Shrubb from Martinique

Photo: Rhum Clément/Facebook

Thick holiday drinks are lovely in colder weather, but people on the Caribbean island of Martinique opt for something a little more uplifting: shrubb (not to be confused with vinegar-based shrubs with one “b”). This infused drink is made with overproof rhum agricole, citrus, cane syrup, and spices. It’s drunk from All Saint’s Day on November 1 (called Toussaint) through Christmas Eve. Importantly, it holds a special place during caroling parties on December Fridays called Chanté Nwel.

While every family has their own special recipe, there are also store-bought shrubbs available from Rhum J.M. in the United States. Making it yourself is easy and the most sure way to get the exact flavors you’re looking for, though. Just make sure you start with rhum agricole from Martinique, which is fermented from raw sugarcane juice rather than molasses and has a funky vegetal flavor.

Ingredients

  • 1 bottle of Martinique rhum agricole
  • 1 sliced citrus of your choice
  • Spices to taste: cinnamon, nutmeg, clove, star anise, allspice, and vanilla

Instructions

  1. Add your chosen ingredients to a bottle or mason jar
  2. Add the rhum until full
  3. Taste test until it’s the right flavor — start tasting around three days in
  4. Add simple syrup or sugarcane syrup to taste, stir it in completely

Italy: Pizelle

pizelles italian holiday recipes cookie

Photo: Hilltop Photos/Shutterstock

These flat cookies are an Italian favorite at weddings and around Christmastime. They look somewhat like flat (pizze means flat), tan snowflakes and require a special waffle iron to make. Sometimes the cookies are covered in powdered sugar, other times they’re served plain. Pizelle originally hail from Abruzzo, and by some accounts, the cookie’s history can be traced back to the Ancient Romans in the 8th century. However long they’ve been around, they’re a holiday season staple today.

Given material
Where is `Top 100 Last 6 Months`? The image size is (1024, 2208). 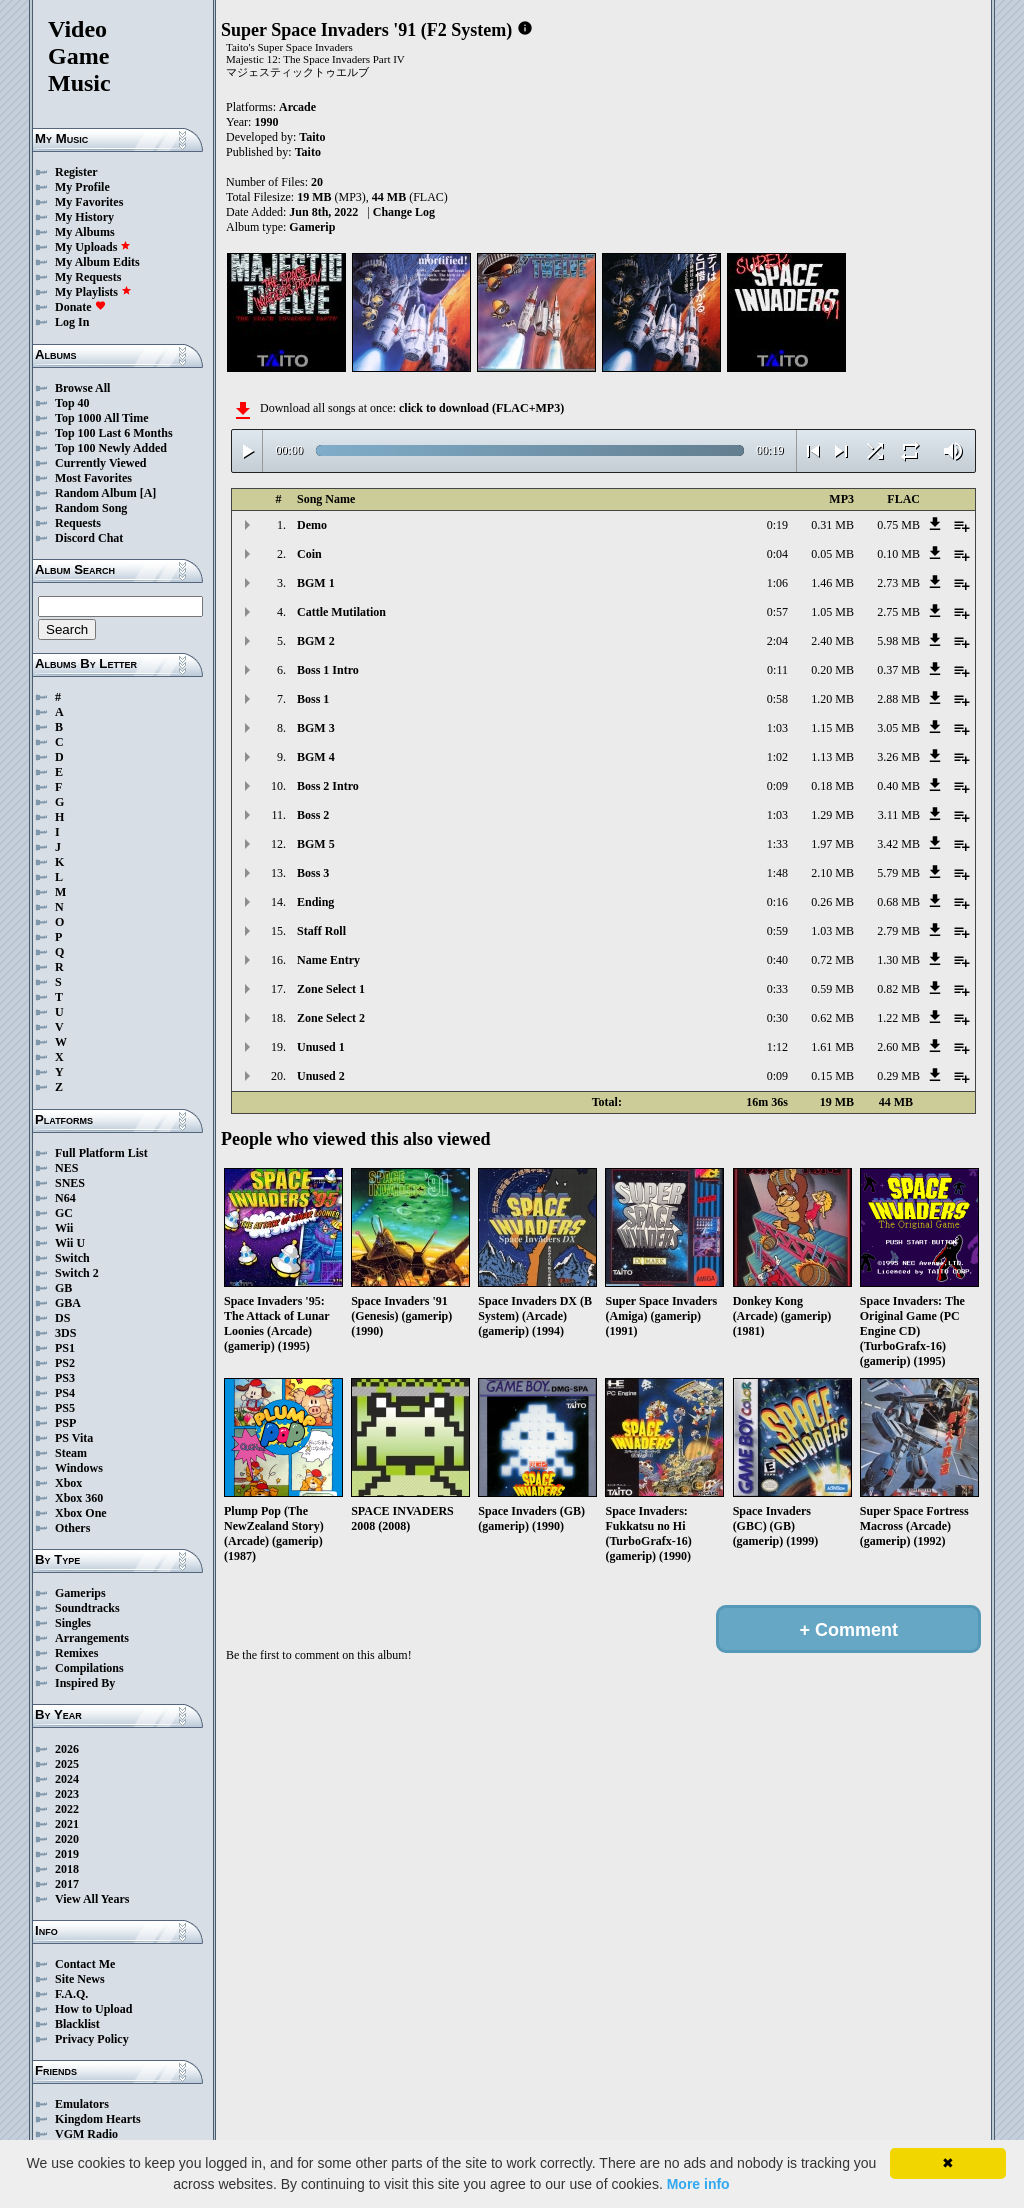 Top 100 Last 6 Months is located at coordinates (114, 433).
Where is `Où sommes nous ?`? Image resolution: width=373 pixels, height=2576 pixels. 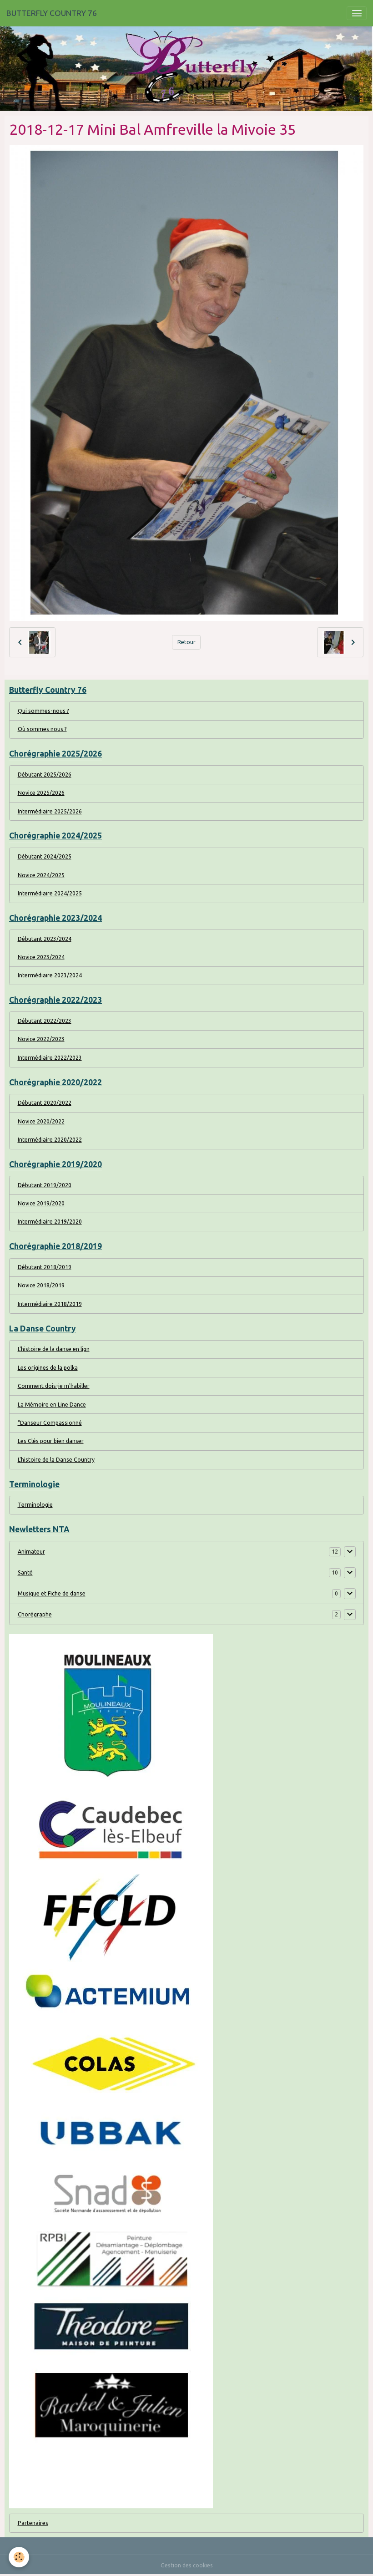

Work instructions
Write out the shrubb text again, starting with "Thick holiday drinks" and going on through "called Chanté Nwel.", and substitute "Guadeloupe" for "Martinique". None of the listing is required here.

Output of the task
Thick holiday drinks are lovely in colder weather, but people on the Caribbean island of Guadeloupe opt for something a little more uplifting: shrubb (not to be confused with vinegar-based shrubs with one “b”). This infused drink is made with overproof rhum agricole, citrus, cane syrup, and spices. It’s drunk from All Saint’s Day on November 1 (called Toussaint) through Christmas Eve. Importantly, it holds a special place during caroling parties on December Fridays called Chanté Nwel.